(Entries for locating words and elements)
-=-=-

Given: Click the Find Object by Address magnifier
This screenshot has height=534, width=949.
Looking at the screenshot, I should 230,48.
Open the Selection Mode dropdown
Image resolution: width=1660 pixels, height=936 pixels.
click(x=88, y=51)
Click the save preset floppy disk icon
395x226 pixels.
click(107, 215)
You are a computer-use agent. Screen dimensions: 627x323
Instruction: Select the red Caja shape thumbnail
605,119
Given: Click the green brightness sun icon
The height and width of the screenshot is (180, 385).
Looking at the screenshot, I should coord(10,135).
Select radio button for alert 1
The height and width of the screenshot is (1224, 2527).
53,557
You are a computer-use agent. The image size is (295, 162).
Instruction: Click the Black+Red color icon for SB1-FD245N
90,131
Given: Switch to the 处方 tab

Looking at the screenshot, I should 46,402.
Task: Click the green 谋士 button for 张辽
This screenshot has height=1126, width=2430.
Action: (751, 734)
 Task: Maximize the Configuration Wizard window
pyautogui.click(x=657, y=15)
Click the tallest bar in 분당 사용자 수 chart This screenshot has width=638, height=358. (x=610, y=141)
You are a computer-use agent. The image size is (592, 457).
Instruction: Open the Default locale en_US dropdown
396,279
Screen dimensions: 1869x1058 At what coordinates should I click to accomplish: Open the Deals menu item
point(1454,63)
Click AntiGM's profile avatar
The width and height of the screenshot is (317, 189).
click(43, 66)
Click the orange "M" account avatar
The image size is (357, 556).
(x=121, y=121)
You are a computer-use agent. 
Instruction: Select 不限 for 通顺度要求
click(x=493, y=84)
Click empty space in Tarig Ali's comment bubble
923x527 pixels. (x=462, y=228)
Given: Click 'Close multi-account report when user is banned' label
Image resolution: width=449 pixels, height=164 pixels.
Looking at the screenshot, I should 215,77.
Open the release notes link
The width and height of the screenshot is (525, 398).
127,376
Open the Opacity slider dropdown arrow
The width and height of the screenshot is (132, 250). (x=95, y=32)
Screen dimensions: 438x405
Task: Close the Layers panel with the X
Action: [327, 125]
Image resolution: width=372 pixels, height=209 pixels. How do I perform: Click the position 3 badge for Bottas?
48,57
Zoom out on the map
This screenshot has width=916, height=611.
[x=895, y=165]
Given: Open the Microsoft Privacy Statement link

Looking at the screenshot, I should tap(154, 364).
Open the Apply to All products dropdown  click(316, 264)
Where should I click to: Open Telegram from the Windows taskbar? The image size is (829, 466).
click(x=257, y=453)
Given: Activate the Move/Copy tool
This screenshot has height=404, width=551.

-=-=-

THE EXERCISE — Copy every line of the data above word for word, keeping the same order and changing nothing.

THE OUTPUT —
Given: Click the Find Object by Address magnifier
This screenshot has height=534, width=949.
Looking at the screenshot, I should 230,48.
Open the Selection Mode dropdown
Image resolution: width=1660 pixels, height=936 pixels.
click(x=88, y=51)
Click the save preset floppy disk icon
395x226 pixels.
click(107, 215)
You are a computer-use agent. Screen dimensions: 627x323
Instruction: Select the red Caja shape thumbnail
605,119
Given: Click the green brightness sun icon
The height and width of the screenshot is (180, 385).
Looking at the screenshot, I should coord(10,135).
Select radio button for alert 1
The height and width of the screenshot is (1224, 2527).
53,557
You are a computer-use agent. The image size is (295, 162).
Instruction: Click the Black+Red color icon for SB1-FD245N
90,131
Given: Switch to the 处方 tab

Looking at the screenshot, I should 46,402.
Task: Click the green 谋士 button for 张辽
This screenshot has height=1126, width=2430.
Action: (751, 734)
 Task: Maximize the Configuration Wizard window
pyautogui.click(x=657, y=15)
Click the tallest bar in 분당 사용자 수 chart This screenshot has width=638, height=358. (x=610, y=141)
You are a computer-use agent. The image size is (592, 457).
Instruction: Open the Default locale en_US dropdown
396,279
Screen dimensions: 1869x1058 At what coordinates should I click to accomplish: Open the Deals menu item
point(1454,63)
Click AntiGM's profile avatar
The width and height of the screenshot is (317, 189).
click(43, 66)
Click the orange "M" account avatar
The image size is (357, 556).
(x=121, y=121)
You are a computer-use agent. 
Instruction: Select 不限 for 通顺度要求
click(x=493, y=84)
Click empty space in Tarig Ali's comment bubble
923x527 pixels. (x=462, y=228)
Given: Click 'Close multi-account report when user is banned' label
Image resolution: width=449 pixels, height=164 pixels.
Looking at the screenshot, I should 215,77.
Open the release notes link
The width and height of the screenshot is (525, 398).
127,376
Open the Opacity slider dropdown arrow
The width and height of the screenshot is (132, 250). (x=95, y=32)
Screen dimensions: 438x405
Task: Close the Layers panel with the X
Action: [327, 125]
Image resolution: width=372 pixels, height=209 pixels. How do I perform: Click the position 3 badge for Bottas?
48,57
Zoom out on the map
This screenshot has width=916, height=611.
[x=895, y=165]
Given: Open the Microsoft Privacy Statement link

Looking at the screenshot, I should tap(154, 364).
Open the Apply to All products dropdown  click(316, 264)
Where should I click to: Open Telegram from the Windows taskbar? The image size is (829, 466).
click(x=257, y=453)
Given: Activate the Move/Copy tool
This screenshot has height=404, width=551.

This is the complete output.